One other action by Barrett contributed to the breakdown in relations between Gulf Coast and PAX/Midwest. That was Barrett's decision to use plastic shafts to hang fans from ceilings, rather than the steel shafts used by Gulf Coast's predecessor. Barrett's predecessor, Wallo, explained the history of the shafts used to hang DEMC fans in the United States. When Wallo first started importing DEMC fans, each fan came with an 18 inch "drop rod" made of very heavy steel. Wallo found that those shafts were too long for the low ceilings in American homes. He began cutting each rod into three shafts of four inches, six inches and eight inches respectively and giving his customers a choice of length. Wallo soon asked PAX whether DEMC would allow him to provide his own shafts, of a lighter gage steel, to save on shipping costs and cut down on the bulky size of the boxes used to ship the fans. PAX approved Wallo's suggestion.
When Barrett switched to plastic shafts, however, he did not seek PAX's approval. Rather, Barrett made the switch, and PAX, fearing the new shafts were unsafe, objected as soon as it learned of the change. Barrett, however, ignored PAX's objections and disobeyed a command that Gulf Coast immediately stop using plastic shafts. Barrett also ignored a request by Fred Thomas, president of Sun Wholesale Corp., the largest retailer of DEMC fans, that plastic shafts not be used in any fans sold to Sun Wholesale.
The plastic shafts soon proved to be a disaster. Several of the shafts broke, resulting in at least one instance of a person suffering a minor injury when a fan fell on him at the Eastern Airlines counter in Sarasota, Florida.
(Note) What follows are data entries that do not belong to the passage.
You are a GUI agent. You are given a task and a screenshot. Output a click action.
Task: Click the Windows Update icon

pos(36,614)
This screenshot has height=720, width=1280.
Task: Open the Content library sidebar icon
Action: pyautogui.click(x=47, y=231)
Thomas wrote to Barrett noting that at least six customers had complained of broken shafts, and requesting that Gulf Coast conduct a recall of all fans sold with plastic shafts. Barrett maintained to PAX, Midwest and Sun Wholesale that he had tested the plastic shafts and that they were safe. Later, however, Barrett discovered that the plastic tubing from which Gulf Coast was making shafts contained manufacturing inconsistencies that made the tubing weaker in some places than others. Those deficiencies were causing the shafts to fail, and Barrett eventually switched back to steel shafts.
In addition to the pressure building between Gulf Coast and PAX/Midwest due to Barrett's changes in the business, market conditions were also putting a strain on the relationship between the parties. By 1979 the ceiling fan market in the United States had exploded as people began to purchase ceiling fans as an economical, as well as decorative, method of cooling their homes. Despite increased competition from other ceiling fan manufacturers and distributors, Gulf Coast was able to sell as many fans as DEMC could manufacture. As a matter of fact, Gulf Coast's potential to sell had exceeded DEMC's maximum capacity to manufacture, and so Gulf Coast had been forced early in 1979 to abandon any efforts to recruit new customers. As it was, Gulf Coast was hard pressed simply to supply the demands of its then current customers.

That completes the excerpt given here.